* Input rows
****************************************

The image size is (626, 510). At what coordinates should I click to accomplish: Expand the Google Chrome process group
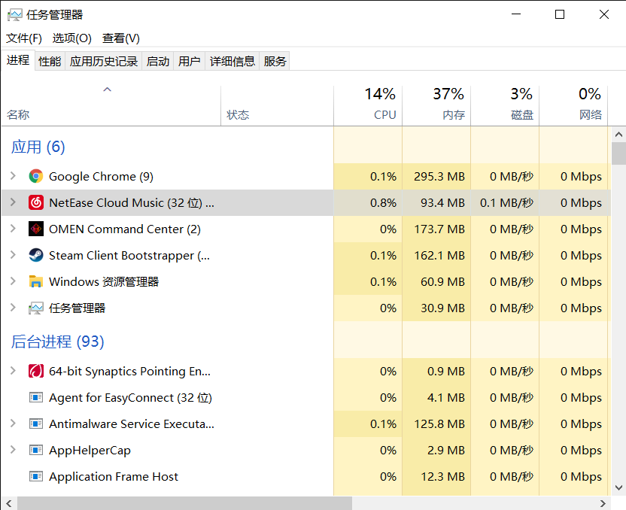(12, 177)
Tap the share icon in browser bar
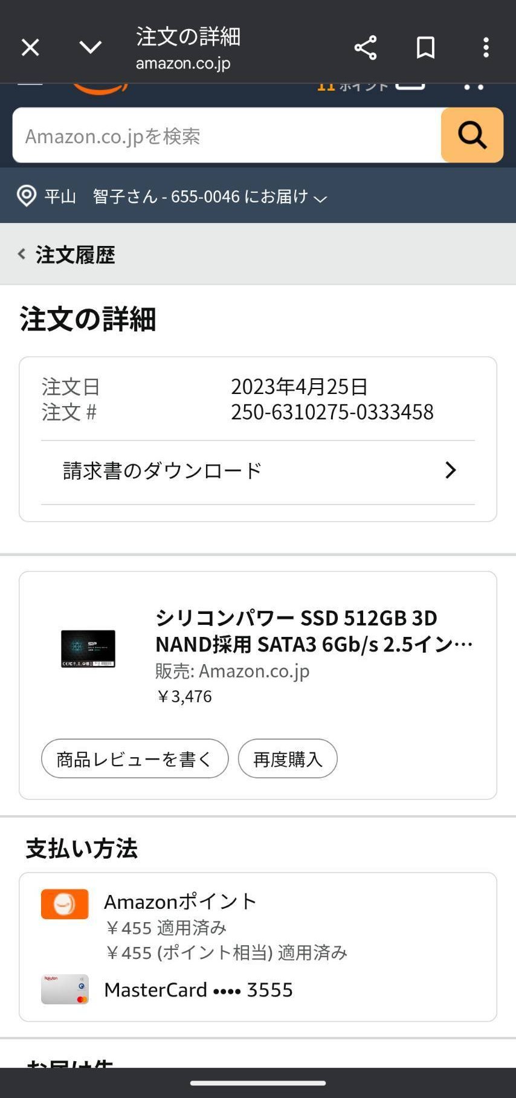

****************************************

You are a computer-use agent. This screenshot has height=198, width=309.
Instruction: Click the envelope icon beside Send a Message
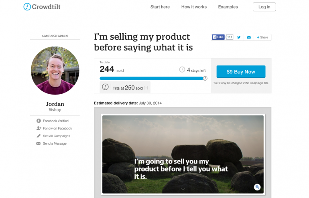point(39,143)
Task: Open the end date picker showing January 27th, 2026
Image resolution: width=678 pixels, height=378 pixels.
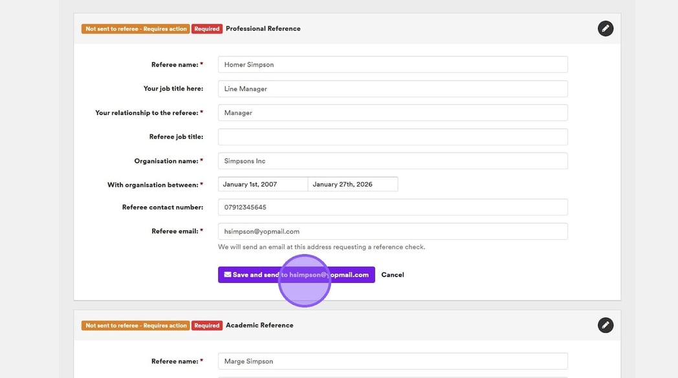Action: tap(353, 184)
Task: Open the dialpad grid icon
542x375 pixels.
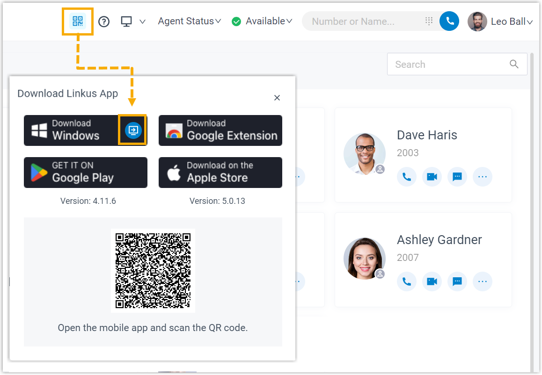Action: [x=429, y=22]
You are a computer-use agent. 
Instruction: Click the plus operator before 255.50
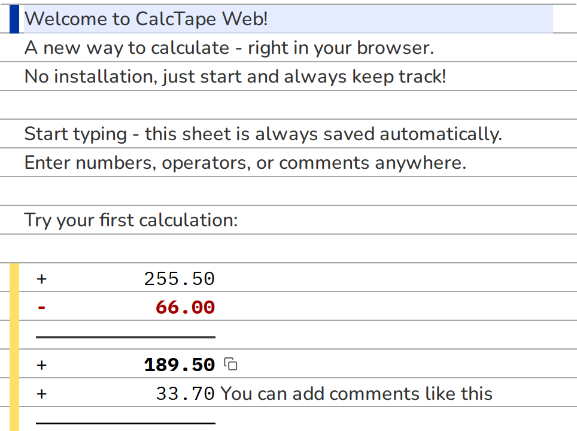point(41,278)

****************************************

* Do this
Render the stretch of the records from the line containing "The image size" through the line containing "Tap the share icon in browser bar" as a JSON list of strings, one string per line, skipping blank lines and leaving the pictures out.

* Response to the exercise
[
  "The image size is (626, 510). At what coordinates should I click to accomplish: Expand the Google Chrome process group",
  "(12, 177)",
  "Tap the share icon in browser bar"
]